(DATA FOR THIS EXERCISE)
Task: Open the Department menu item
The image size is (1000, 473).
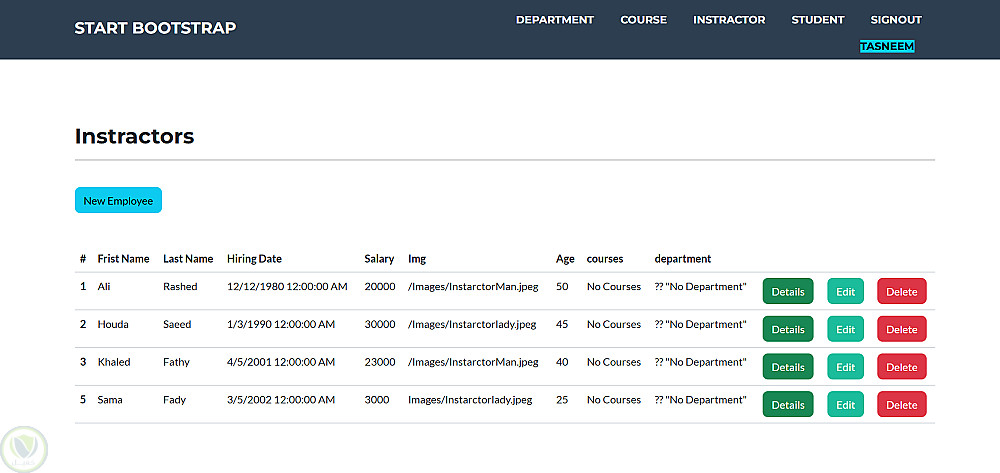Action: pyautogui.click(x=554, y=20)
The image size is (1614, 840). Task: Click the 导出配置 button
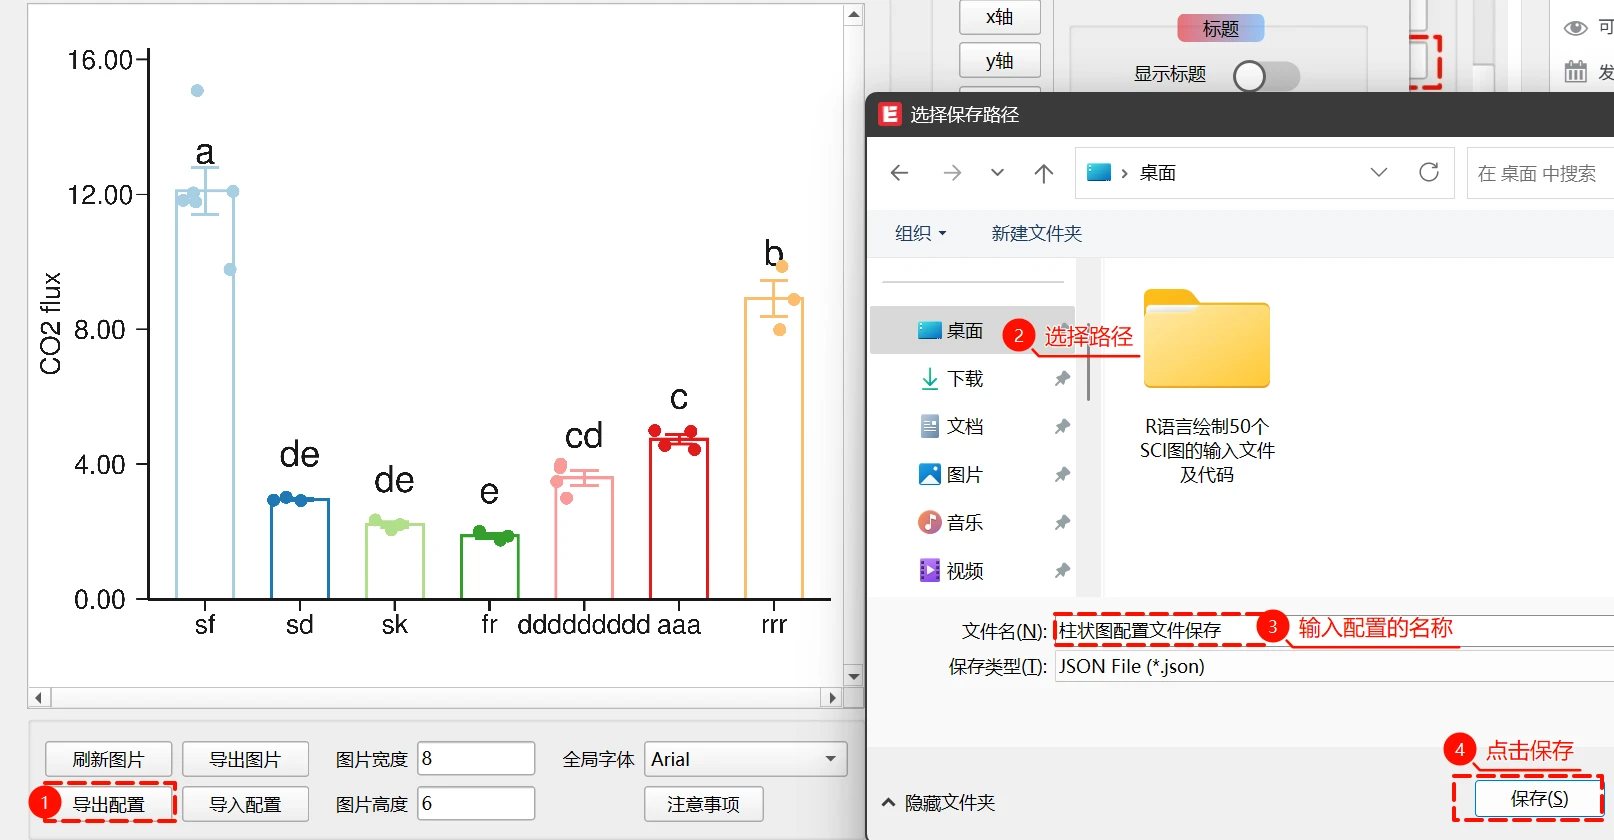(x=109, y=804)
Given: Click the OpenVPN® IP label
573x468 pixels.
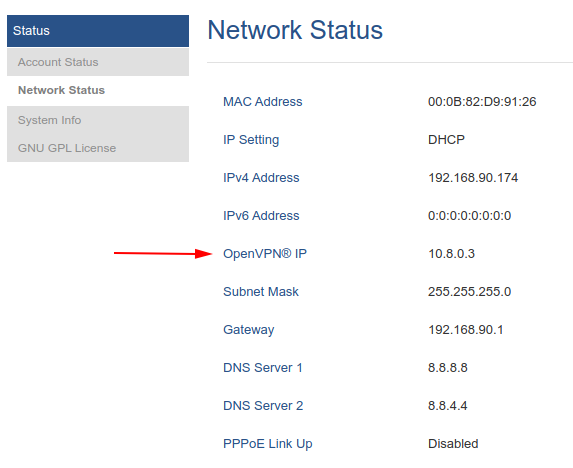Looking at the screenshot, I should [265, 254].
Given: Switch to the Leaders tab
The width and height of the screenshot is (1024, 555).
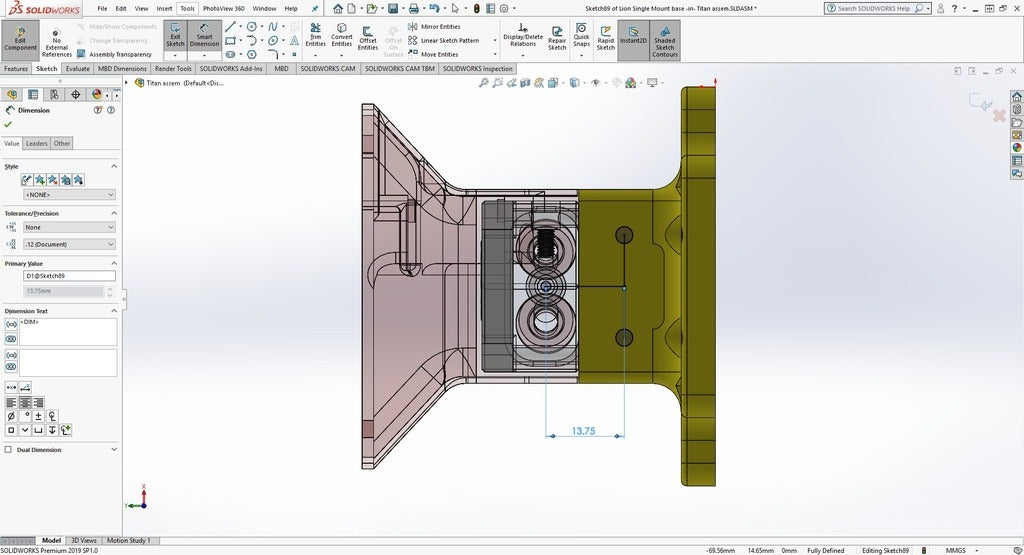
(End DATA FOR THIS EXERCISE)
Determine how many lines of the data above contain the string "Given", and answer with the number only.

OUTPUT OF THE EXERCISE: 2